**ENTRIES SUPPLIED**

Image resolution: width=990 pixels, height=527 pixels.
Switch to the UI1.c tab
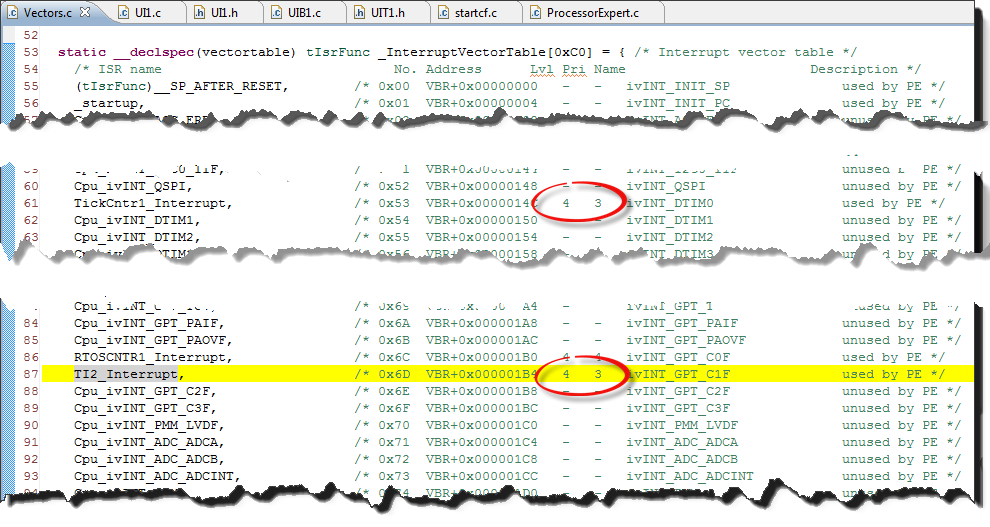pyautogui.click(x=144, y=12)
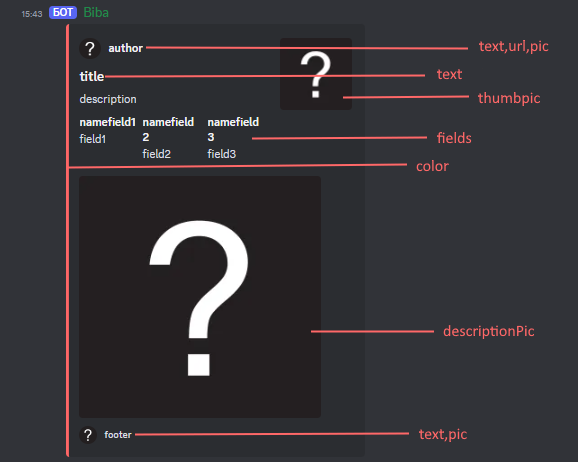Click the red 'descriptionPic' annotation label
Viewport: 578px width, 462px height.
pyautogui.click(x=489, y=331)
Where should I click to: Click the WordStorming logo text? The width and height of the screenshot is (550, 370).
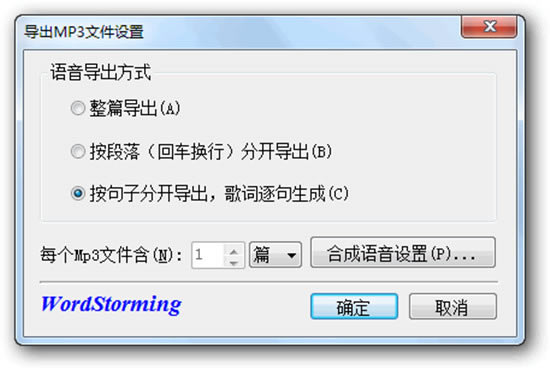click(111, 305)
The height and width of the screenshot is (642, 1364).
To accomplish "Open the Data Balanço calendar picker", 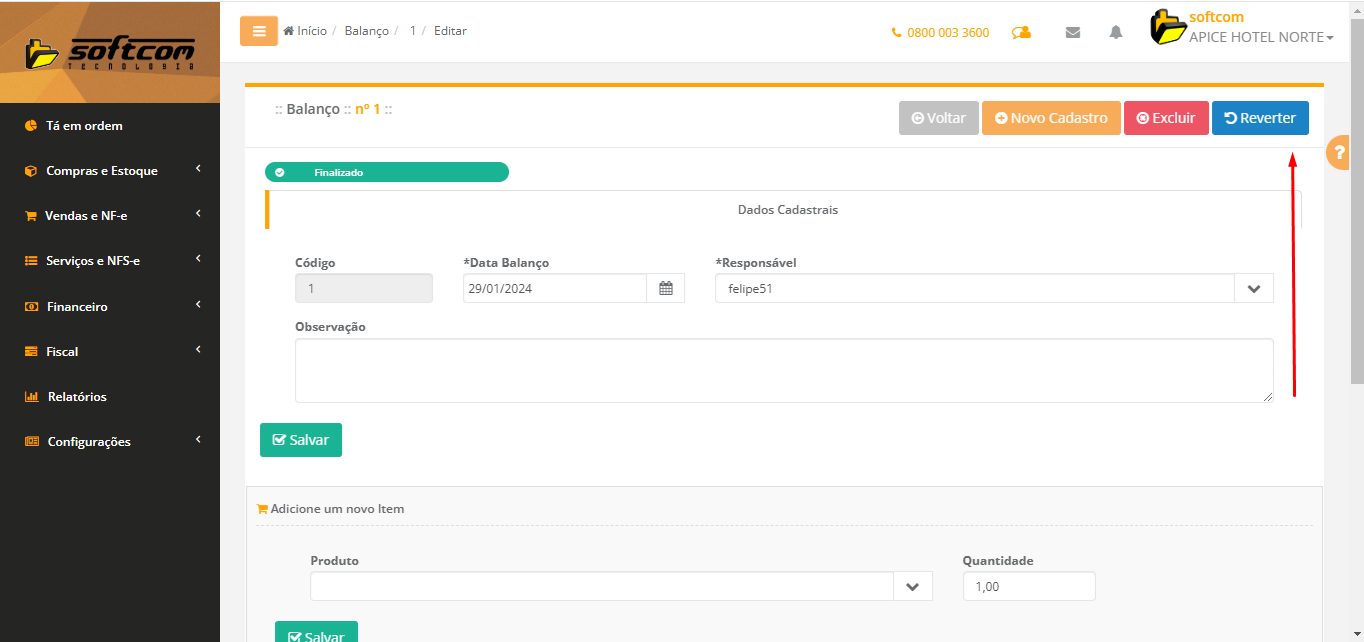I will point(666,289).
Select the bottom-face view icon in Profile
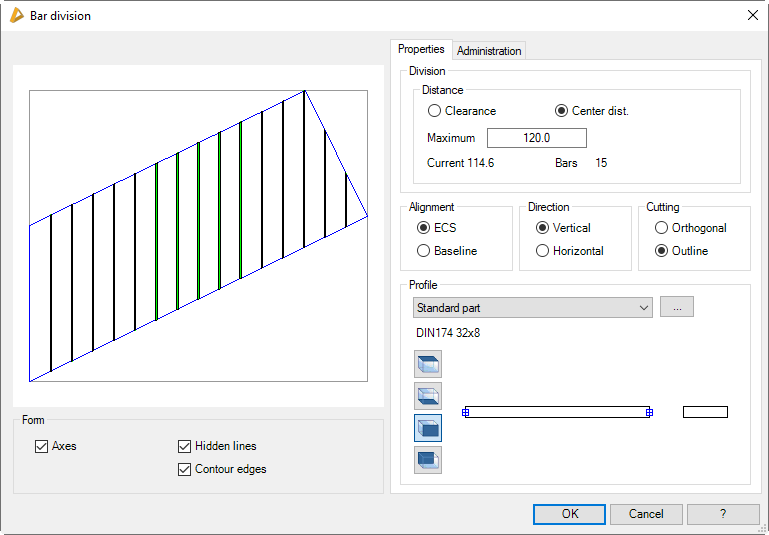The width and height of the screenshot is (769, 535). click(x=428, y=396)
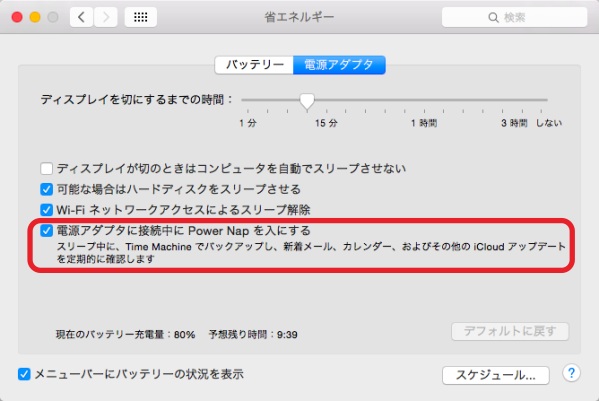Switch to the バッテリー tab
Screen dimensions: 599x401
[254, 65]
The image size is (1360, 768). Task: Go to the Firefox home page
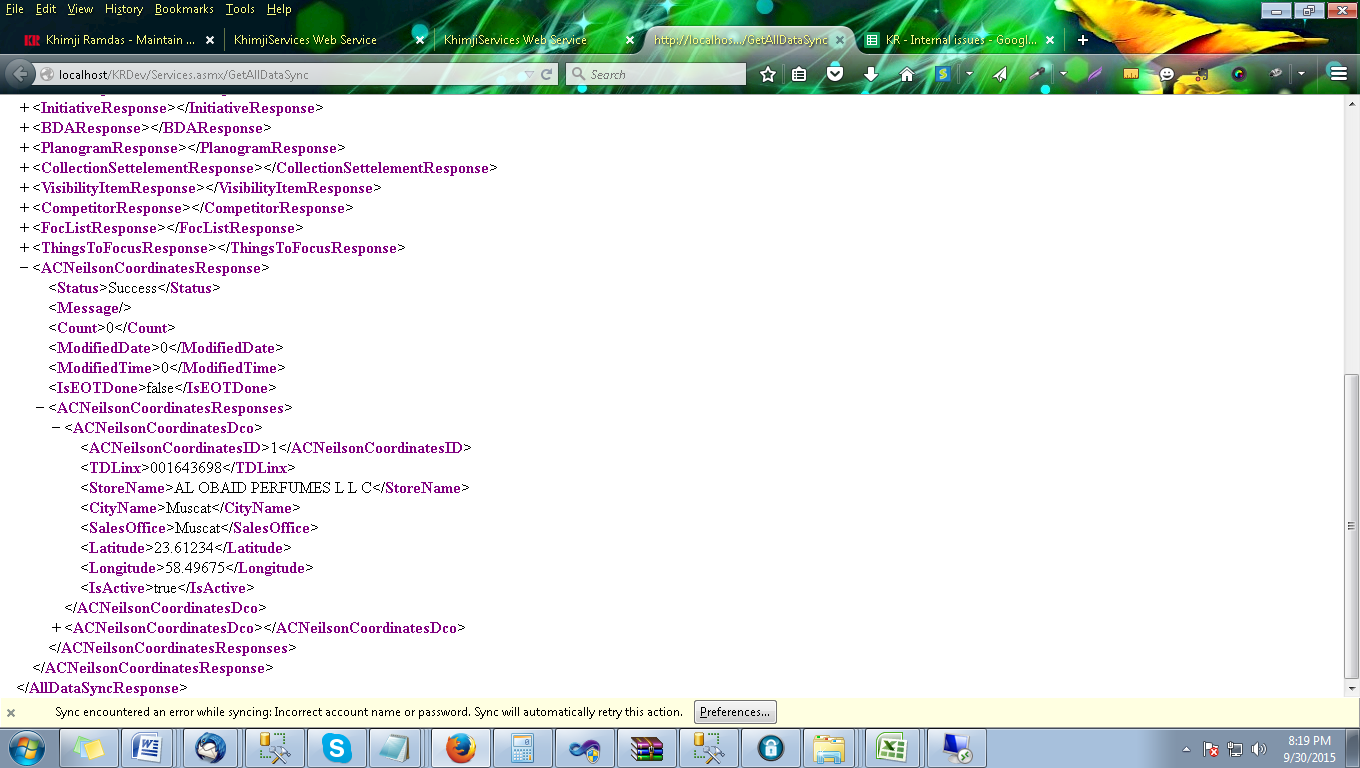pos(906,74)
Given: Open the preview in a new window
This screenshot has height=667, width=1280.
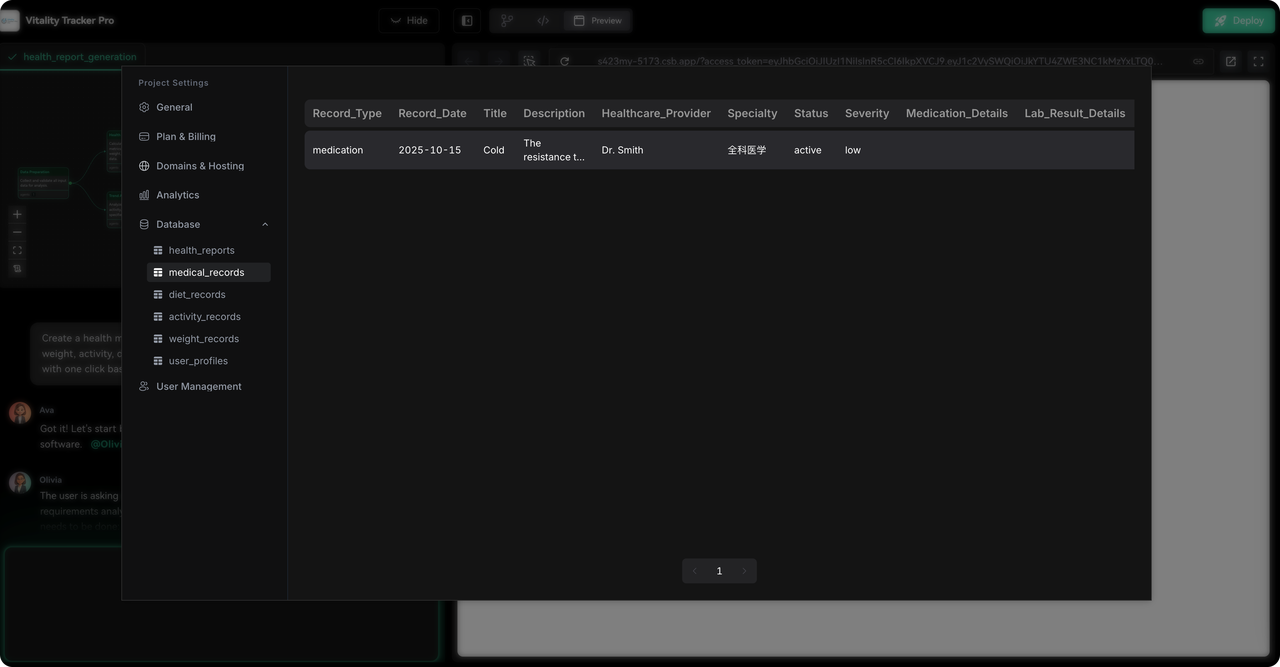Looking at the screenshot, I should click(1230, 61).
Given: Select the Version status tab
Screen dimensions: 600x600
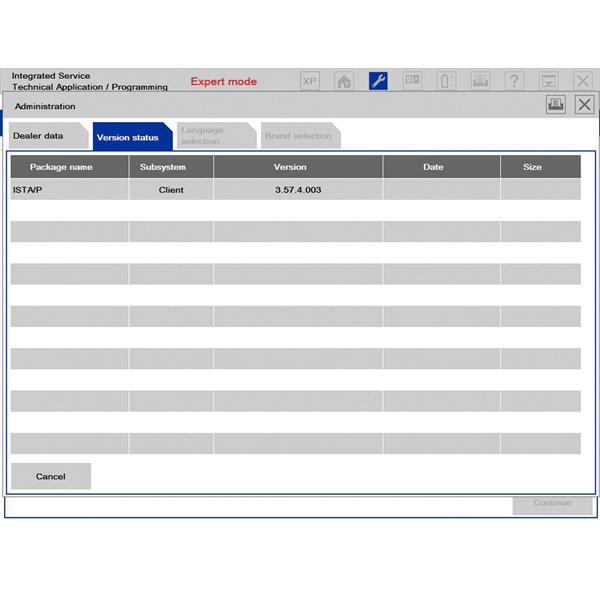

**WHAT YOU ARE ASKED TO DO**
In the entries above, find each line with the word "Given" and return it.

**ANSWER SECTION**
Given: Open the preview in a new window
Given: Select the Version status tab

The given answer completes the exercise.